I have a Westinghouse LVM-37W1 that one day made a short crackling noise and then lost picture. What it does when turned on is it displays the video input type, for example "S-Video" and then the blue light on the front turns to amber and the "S-Video" goes away. I want to fix it myself. Any ideas as to what is wrong?


----------



## Mrcrouse (Dec 16, 2010)

Any ideas anyone? I have examined all the boards, and can no find anything obvious blown or burnt up. The powersupply board buzzes a bit, and once the buzzing goes away, the power outputs coming out of the board go down to zero.


----------



## octaneman (May 13, 2009)

Hi Mrcrouse 


The buzzing or a high pitch hissing sound could be coming from the high voltage capacitor in the power supply.The capacitor is reaching its peak charge and then becomes open, if your handy with a soldering iron replace the high voltage cap and see what happens.


----------



## Mrcrouse (Dec 16, 2010)

I have not tried replacing it yet, but at the same time when the cap stops buzzing, the signal coming from the digital board that tells the powersupply to be on goes from 5.0v to about .4v, or the other way around, I can't quite remember.
Is it possible that something is wrong on the digital control board?
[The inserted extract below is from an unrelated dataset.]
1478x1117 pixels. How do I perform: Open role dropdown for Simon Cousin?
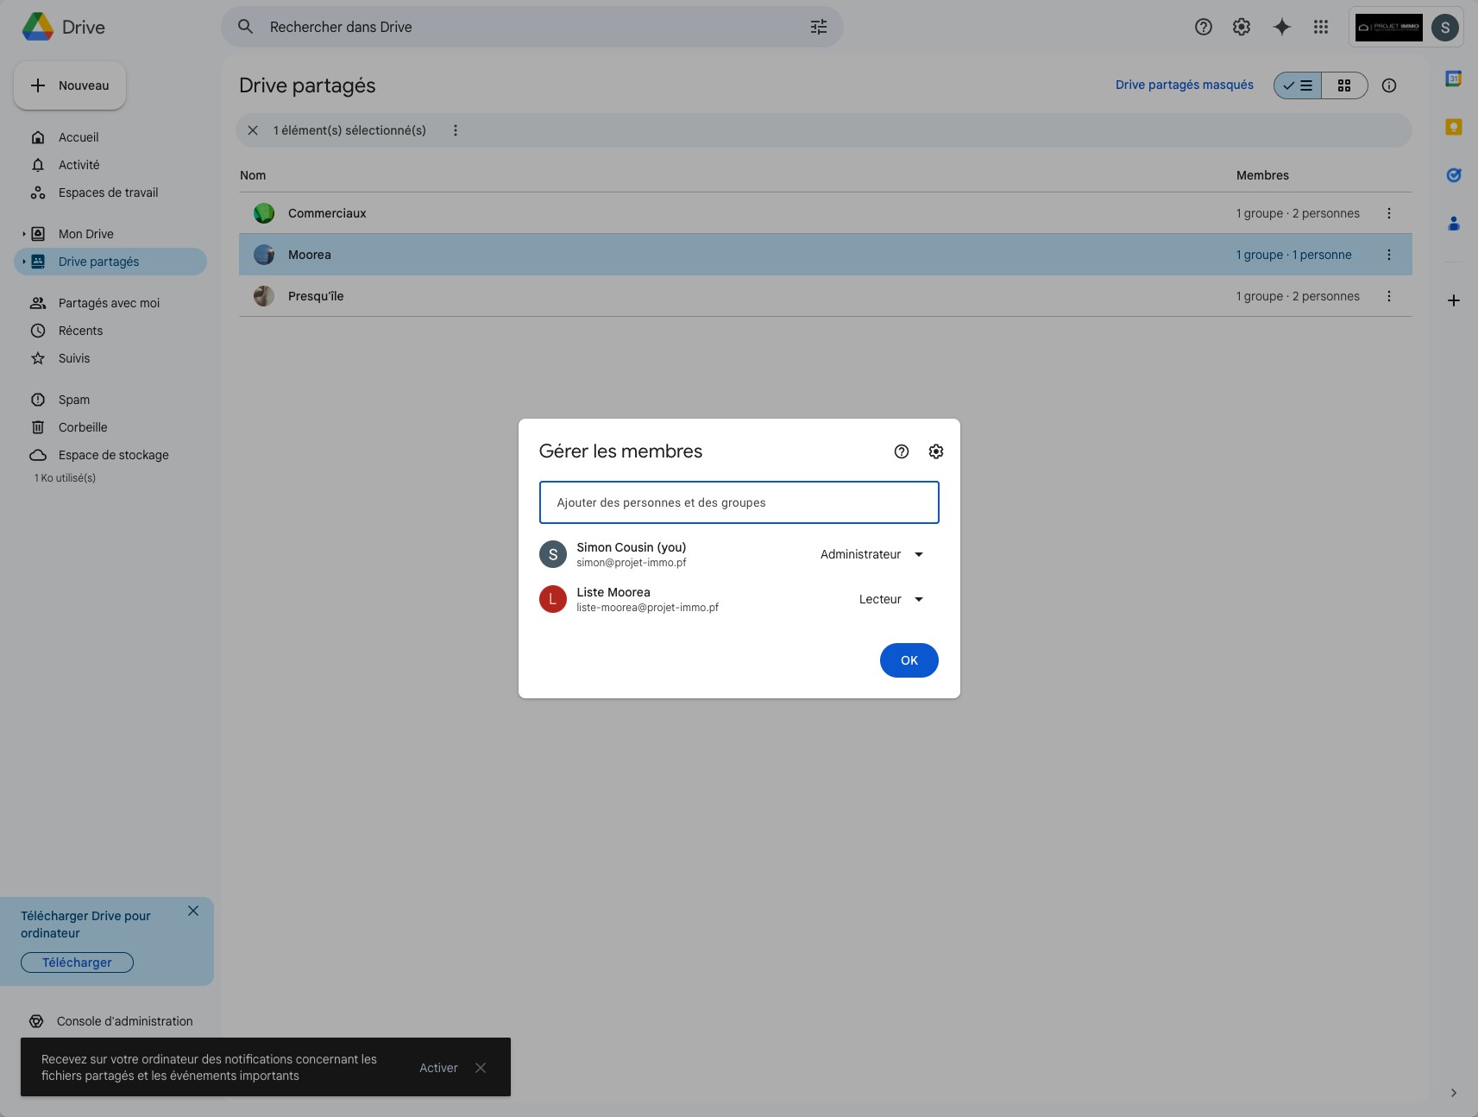click(x=871, y=554)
If so would that be easily fixed without buying a whole new board?


----------



## Mrcrouse (Dec 16, 2010)

The buzzing noise has now almost gone away, it's now that nice humming voice that is normally common with high voltage. Same thing still though. Blue light, and then after about 3 seconds solid amber. No backlights appear to be coming on, and the video input is no longer showing up either.


----------